%%

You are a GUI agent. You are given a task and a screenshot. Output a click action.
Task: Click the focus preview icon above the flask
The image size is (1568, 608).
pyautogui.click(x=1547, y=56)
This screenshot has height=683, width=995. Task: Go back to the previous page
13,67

%%
%%

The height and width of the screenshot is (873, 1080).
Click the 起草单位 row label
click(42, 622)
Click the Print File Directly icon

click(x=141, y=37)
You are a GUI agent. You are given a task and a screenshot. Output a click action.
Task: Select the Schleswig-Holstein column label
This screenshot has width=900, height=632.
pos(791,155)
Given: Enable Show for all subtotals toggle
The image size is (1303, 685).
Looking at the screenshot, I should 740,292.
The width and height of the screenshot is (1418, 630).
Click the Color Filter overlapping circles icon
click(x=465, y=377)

%%

The request> Turn the lines of the entries into a numbered list, starting at the line that contains "Click the Print File Directly icon" and ending after the line that contains "Looking at the screenshot, I should 740,292.". Leave out any blank lines.

The output>
1. Click the Print File Directly icon
2. click(x=141, y=37)
3. You are a GUI agent. You are given a task and a screenshot. Output a click action.
4. Task: Select the Schleswig-Holstein column label
5. This screenshot has width=900, height=632.
6. pos(791,155)
7. Given: Enable Show for all subtotals toggle
8. The image size is (1303, 685).
9. Looking at the screenshot, I should 740,292.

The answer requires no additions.